You know the feeling. Someone sends you a link. "Hey, you should read this article about macroeconomic policy in post-industrial economies." You click it. The scroll bar is a tiny speck. The paragraphs have paragraphs. There are footnotes that have their own footnotes. Your brain immediately goes:

Mucho texto, indeed.

You didn't sign up for this. You were just trying to understand why eggs are expensive. And now you're staring at 14,000 words about supply chain logistics written by someone who clearly gets paid by the word.

The modern plague: articles nobody finishes

Let's be honest. The internet has a content length problem. Somewhere around 2019, every writer on Earth decided that authority = word count, and now we live in a hellscape where a simple recipe for banana bread comes with 3,000 words of backstory about someone's grandmother's kitchen in Vermont.

Here are things that should not be 8,000 words long:

  • An explanation of what blockchain is
  • A guide to choosing running shoes
  • Literally any LinkedIn post (and yet, here we are)

You save these articles to your "Read Later" folder, which is really your "Never Read" folder, which is really your "Digital Guilt" folder. You have 347 tabs open. Your browser is crying.

The nuclear option: turn it into a course

Here's what sane people are starting to do. Instead of pretending they'll "get to it this weekend" (they won't), they're taking those monstrous articles and feeding them to AI to generate an actual structured course.

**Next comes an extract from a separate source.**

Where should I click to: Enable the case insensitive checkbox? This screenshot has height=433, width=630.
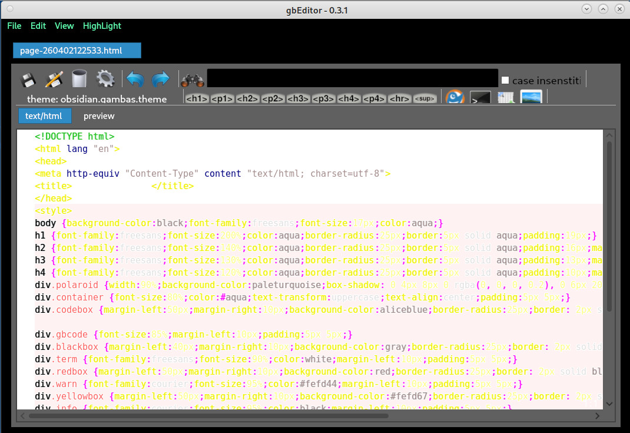click(505, 80)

Not a summary. Not a bullet list that strips all meaning. An actual interactive course with slides, sections, and quizzes that test whether you absorbed anything.

On didacu, this takes about 30 seconds:

  1. Paste the topic (or the article's subject) into the course generator
  2. Pick your depth — quick overview, standard coverage, or the "I actually need to understand this" tier
  3. Start swiping through slides like you're on a dating app, except you're learning something and your mom would be proud

Each slide covers one concept. There are quizzes embedded so your brain can't just coast on autopilot. And there's progress tracking, so you know exactly how far you've gotten — which is already infinitely further than you'd get staring at that 14,000-word article.

Real scenarios where this saves your sanity

Your boss sends a 40-page whitepaper. Meeting is tomorrow. You have the attention span of a caffeinated squirrel. Generate a course on the topic, go through the slides in 15 minutes, walk into the meeting sounding like you read every word. Nobody needs to know.

Your professor assigns a 60-page reading. It's week 11. You are a husk of a human. Turn the chapter topics into a course. Get the key concepts. Answer the quiz questions. Show up to class and participate like the academic weapon you pretend to be.

You Googled "how does the stock market work" and ended up on an article that reads like a PhD thesis. You just wanted to sound smart at dinner. Turn it into a quick overview course. Learn the basics in 10 minutes. Impress absolutely no one at dinner because they changed the subject to reality TV, but at least you know what a P/E ratio is now.

Someone sends you a think piece about AI ethics. It's 9,000 words. The author uses the word "epistemological" four times. You could read it, or you could generate a course on AI ethics that covers the same ground in interactive, digestible slides. Your eyes will thank you.

Why this actually works (according to science, not just laziness)

This isn't just about being lazy — though, let's be real, it's partially about being lazy. There's actual learning science behind why interactive courses beat passive reading:

  • Active recall: Quizzes force your brain to retrieve information, which strengthens memory far more than just reading
  • Chunking: Breaking content into slides means your working memory isn't overwhelmed by a wall of text
  • Progress tracking: Knowing you're 60% through gives your brain the dopamine hit it needs to keep going
  • Structured sequencing: AI organizes topics logically, unlike that article that somehow goes from supply chains to Aristotle in two paragraphs

Don't believe me? Here's proof

We took a 7,000-word Harper's Magazine article about Silicon Valley's obsession with "agency" — featuring a cheating-tool startup, a teen sperm-racing founder, and a guy who trolled Sam Altman into buying him a gaming PC — and turned it into interactive courses. Pick your language:

Featured course

Silicon Valley's Agency Culture: The End of Thinking

From Cluely to rationalism to sperm racing — how tech stopped rewarding intelligence and started rewarding pure hustle.

~12 min35 slidesFree

That's the entire article — learned, quizzed, and retained — without a single scroll-induced existential crisis.

The honest truth

You were never going to read that article. I wasn't going to read that article. Nobody was going to read that article except the person who wrote it and their mom.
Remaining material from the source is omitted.